By USGBC MA Communications
SMMA is excited to announce that one of the 2017 Nobel Laureates in Physics is none other than Rainer Weiss, a professor at the Massachusetts Institute of Technology, and former SMMA client. In 1997 SMMA took on a laboratory relocation project for MIT and Weiss's Laser Interferometer Gravitational-wave Observatory (LIGO) team. Their former location at MIT's Radiation Lab Bulding #23, now the Historic MIT Radiation Lab Plaque, was set to be demolished and re-designed by architect Frank Gehry, leaving Weiss and his team searching for new lab space.
Radiation Lab #23 was set inside of an old mill-style building dating as far back as World War II. With top secret radar research being conducted there at the time, the building was not efficient enough to meet the needs of the researchers. When it was decided that an artificial intelligence lab would go in its place, LIGO lab ended up relocating to Albany Street inside of the MIT Plasma Science and Fusion Center.

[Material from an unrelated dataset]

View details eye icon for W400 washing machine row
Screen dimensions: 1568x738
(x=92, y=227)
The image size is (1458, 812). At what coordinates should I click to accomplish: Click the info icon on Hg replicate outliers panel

The SMMA team for the project, made up of Ara Krafian, Phil Poinelli, Parker Symmes, Mark O'Brien, Mike Powers, Paul Livernois, and Richard Croswell, consistently met with researchers in order to understand the needs of the lab, and properly fit out the space with the equipment necessary for gravitational-wave research.
“The biggest challenge in this project was vibration control, especially with there being a train spur on the opposite side of the building,” explained Phil Poinelli, FAIA, ALEP, LEED AP, and MCPPA. “The trains that used to run through were freight trains serving East Cambridge, so it was important for us to create the kind of isolation necessary for a piece of equipment (such as the interferometer) that could be disturbed by outside vibration.”
In 2016 Weiss was also awarded the Special Breakthrough Prize in Fundamental Physics, the Gruber Prize in Cosmology, the Shaw Prize in Astronomy, and the Kavli Prize in Astrophysics for his shared work with Ronald Drever and Kip S. Thorne, co-founders of LIGO.